(Word and element location data)

<<<<

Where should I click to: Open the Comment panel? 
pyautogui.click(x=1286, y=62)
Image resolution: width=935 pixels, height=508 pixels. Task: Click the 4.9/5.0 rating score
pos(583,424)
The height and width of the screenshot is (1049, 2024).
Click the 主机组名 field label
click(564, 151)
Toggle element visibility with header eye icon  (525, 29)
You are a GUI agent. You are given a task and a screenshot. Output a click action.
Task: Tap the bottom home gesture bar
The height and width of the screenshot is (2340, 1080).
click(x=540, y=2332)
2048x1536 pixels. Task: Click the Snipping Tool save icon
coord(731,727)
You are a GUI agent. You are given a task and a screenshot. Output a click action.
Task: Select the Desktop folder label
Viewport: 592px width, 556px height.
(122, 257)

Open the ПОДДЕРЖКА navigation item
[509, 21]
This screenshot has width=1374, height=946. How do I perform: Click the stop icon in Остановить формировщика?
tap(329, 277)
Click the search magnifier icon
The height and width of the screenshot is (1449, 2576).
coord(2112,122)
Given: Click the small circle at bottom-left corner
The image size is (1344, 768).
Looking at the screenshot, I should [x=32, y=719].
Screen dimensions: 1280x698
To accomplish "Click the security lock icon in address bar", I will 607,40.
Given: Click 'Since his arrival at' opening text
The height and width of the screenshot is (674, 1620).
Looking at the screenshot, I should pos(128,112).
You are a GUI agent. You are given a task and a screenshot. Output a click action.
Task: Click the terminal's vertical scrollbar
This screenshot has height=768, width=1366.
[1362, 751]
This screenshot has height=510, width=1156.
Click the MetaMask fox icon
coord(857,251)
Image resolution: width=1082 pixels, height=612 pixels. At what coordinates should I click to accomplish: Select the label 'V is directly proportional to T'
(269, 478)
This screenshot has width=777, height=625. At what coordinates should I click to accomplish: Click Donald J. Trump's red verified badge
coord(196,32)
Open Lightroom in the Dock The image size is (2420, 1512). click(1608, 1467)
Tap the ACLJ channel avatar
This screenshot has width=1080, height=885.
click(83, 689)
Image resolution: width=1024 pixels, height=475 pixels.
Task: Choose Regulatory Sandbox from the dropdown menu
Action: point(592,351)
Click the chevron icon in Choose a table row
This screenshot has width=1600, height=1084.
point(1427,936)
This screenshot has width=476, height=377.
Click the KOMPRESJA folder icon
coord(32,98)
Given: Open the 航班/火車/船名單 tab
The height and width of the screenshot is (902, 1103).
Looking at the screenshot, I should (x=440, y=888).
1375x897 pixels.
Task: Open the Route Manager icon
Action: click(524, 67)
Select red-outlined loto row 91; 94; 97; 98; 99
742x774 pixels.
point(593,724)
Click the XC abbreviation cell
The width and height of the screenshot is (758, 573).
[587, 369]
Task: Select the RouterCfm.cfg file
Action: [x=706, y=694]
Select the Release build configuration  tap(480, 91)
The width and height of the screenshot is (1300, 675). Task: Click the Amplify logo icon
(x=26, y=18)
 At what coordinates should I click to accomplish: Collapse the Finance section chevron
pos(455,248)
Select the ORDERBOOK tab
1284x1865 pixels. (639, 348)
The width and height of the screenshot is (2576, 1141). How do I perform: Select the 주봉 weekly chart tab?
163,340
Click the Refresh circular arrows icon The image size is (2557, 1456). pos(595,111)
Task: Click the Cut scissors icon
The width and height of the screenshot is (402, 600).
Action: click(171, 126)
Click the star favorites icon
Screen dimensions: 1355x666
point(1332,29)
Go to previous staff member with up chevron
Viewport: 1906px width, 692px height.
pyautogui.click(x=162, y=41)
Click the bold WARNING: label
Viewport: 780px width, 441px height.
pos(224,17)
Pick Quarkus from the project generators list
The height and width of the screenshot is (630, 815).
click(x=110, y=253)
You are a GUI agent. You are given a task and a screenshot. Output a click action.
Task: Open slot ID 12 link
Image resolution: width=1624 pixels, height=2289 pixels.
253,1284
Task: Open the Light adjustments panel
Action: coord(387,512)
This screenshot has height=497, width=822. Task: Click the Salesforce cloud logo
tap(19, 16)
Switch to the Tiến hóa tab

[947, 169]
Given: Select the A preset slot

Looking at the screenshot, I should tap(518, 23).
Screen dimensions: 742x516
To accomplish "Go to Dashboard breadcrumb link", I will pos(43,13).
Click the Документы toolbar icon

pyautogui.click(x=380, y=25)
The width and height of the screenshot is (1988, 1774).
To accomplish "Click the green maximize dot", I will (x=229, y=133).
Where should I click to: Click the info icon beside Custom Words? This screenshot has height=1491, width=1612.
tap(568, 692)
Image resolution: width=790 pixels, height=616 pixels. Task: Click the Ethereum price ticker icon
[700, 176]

>>>>

The task: Edit the material above by replacing every occurrence of "GUI agent" with "interface agent", keeping everything else unchanged.

Reply to the task:
Where should I click to: Open the Comment panel? 
pyautogui.click(x=1286, y=62)
Image resolution: width=935 pixels, height=508 pixels. Task: Click the 4.9/5.0 rating score
pos(583,424)
The height and width of the screenshot is (1049, 2024).
Click the 主机组名 field label
click(564, 151)
Toggle element visibility with header eye icon  (525, 29)
You are a interface agent. You are given a task and a screenshot. Output a click action.
Task: Tap the bottom home gesture bar
The height and width of the screenshot is (2340, 1080).
click(x=540, y=2332)
2048x1536 pixels. Task: Click the Snipping Tool save icon
coord(731,727)
You are a interface agent. You are given a task and a screenshot. Output a click action.
Task: Select the Desktop folder label
Viewport: 592px width, 556px height.
(122, 257)

Open the ПОДДЕРЖКА navigation item
[509, 21]
This screenshot has width=1374, height=946. How do I perform: Click the stop icon in Остановить формировщика?
tap(329, 277)
Click the search magnifier icon
The height and width of the screenshot is (1449, 2576).
coord(2112,122)
Given: Click the small circle at bottom-left corner
The image size is (1344, 768).
Looking at the screenshot, I should [x=32, y=719].
Screen dimensions: 1280x698
To accomplish "Click the security lock icon in address bar", I will 607,40.
Given: Click 'Since his arrival at' opening text
The height and width of the screenshot is (674, 1620).
Looking at the screenshot, I should pos(128,112).
You are a interface agent. You are given a task and a screenshot. Output a click action.
Task: Click the terminal's vertical scrollbar
This screenshot has height=768, width=1366.
[1362, 751]
This screenshot has height=510, width=1156.
Click the MetaMask fox icon
coord(857,251)
Image resolution: width=1082 pixels, height=612 pixels. At what coordinates should I click to accomplish: Select the label 'V is directly proportional to T'
(269, 478)
This screenshot has width=777, height=625. At what coordinates should I click to accomplish: Click Donald J. Trump's red verified badge
coord(196,32)
Open Lightroom in the Dock The image size is (2420, 1512). click(1608, 1467)
Tap the ACLJ channel avatar
This screenshot has width=1080, height=885.
click(83, 689)
Image resolution: width=1024 pixels, height=475 pixels.
Task: Choose Regulatory Sandbox from the dropdown menu
Action: point(592,351)
Click the chevron icon in Choose a table row
This screenshot has width=1600, height=1084.
point(1427,936)
This screenshot has width=476, height=377.
Click the KOMPRESJA folder icon
coord(32,98)
Given: Open the 航班/火車/船名單 tab
The height and width of the screenshot is (902, 1103).
Looking at the screenshot, I should (x=440, y=888).
1375x897 pixels.
Task: Open the Route Manager icon
Action: click(524, 67)
Select red-outlined loto row 91; 94; 97; 98; 99
742x774 pixels.
point(593,724)
Click the XC abbreviation cell
The width and height of the screenshot is (758, 573).
[587, 369]
Task: Select the RouterCfm.cfg file
Action: [x=706, y=694]
Select the Release build configuration  tap(480, 91)
The width and height of the screenshot is (1300, 675). Task: Click the Amplify logo icon
(x=26, y=18)
 At what coordinates should I click to accomplish: Collapse the Finance section chevron
pos(455,248)
Select the ORDERBOOK tab
1284x1865 pixels. (639, 348)
The width and height of the screenshot is (2576, 1141). How do I perform: Select the 주봉 weekly chart tab?
163,340
Click the Refresh circular arrows icon The image size is (2557, 1456). pos(595,111)
Task: Click the Cut scissors icon
The width and height of the screenshot is (402, 600).
Action: click(171, 126)
Click the star favorites icon
Screen dimensions: 1355x666
point(1332,29)
Go to previous staff member with up chevron
Viewport: 1906px width, 692px height.
pyautogui.click(x=162, y=41)
Click the bold WARNING: label
Viewport: 780px width, 441px height.
pos(224,17)
Pick Quarkus from the project generators list
The height and width of the screenshot is (630, 815).
click(x=110, y=253)
You are a interface agent. You are given a task and a screenshot. Output a click action.
Task: Open slot ID 12 link
Image resolution: width=1624 pixels, height=2289 pixels.
253,1284
Task: Open the Light adjustments panel
Action: coord(387,512)
This screenshot has height=497, width=822. Task: Click the Salesforce cloud logo
tap(19, 16)
Switch to the Tiến hóa tab

[947, 169]
Given: Select the A preset slot

Looking at the screenshot, I should tap(518, 23).
Screen dimensions: 742x516
To accomplish "Go to Dashboard breadcrumb link", I will pos(43,13).
Click the Документы toolbar icon

pyautogui.click(x=380, y=25)
The width and height of the screenshot is (1988, 1774).
To accomplish "Click the green maximize dot", I will (x=229, y=133).
Where should I click to: Click the info icon beside Custom Words? This screenshot has height=1491, width=1612.
tap(568, 692)
Image resolution: width=790 pixels, height=616 pixels. Task: Click the Ethereum price ticker icon
[700, 176]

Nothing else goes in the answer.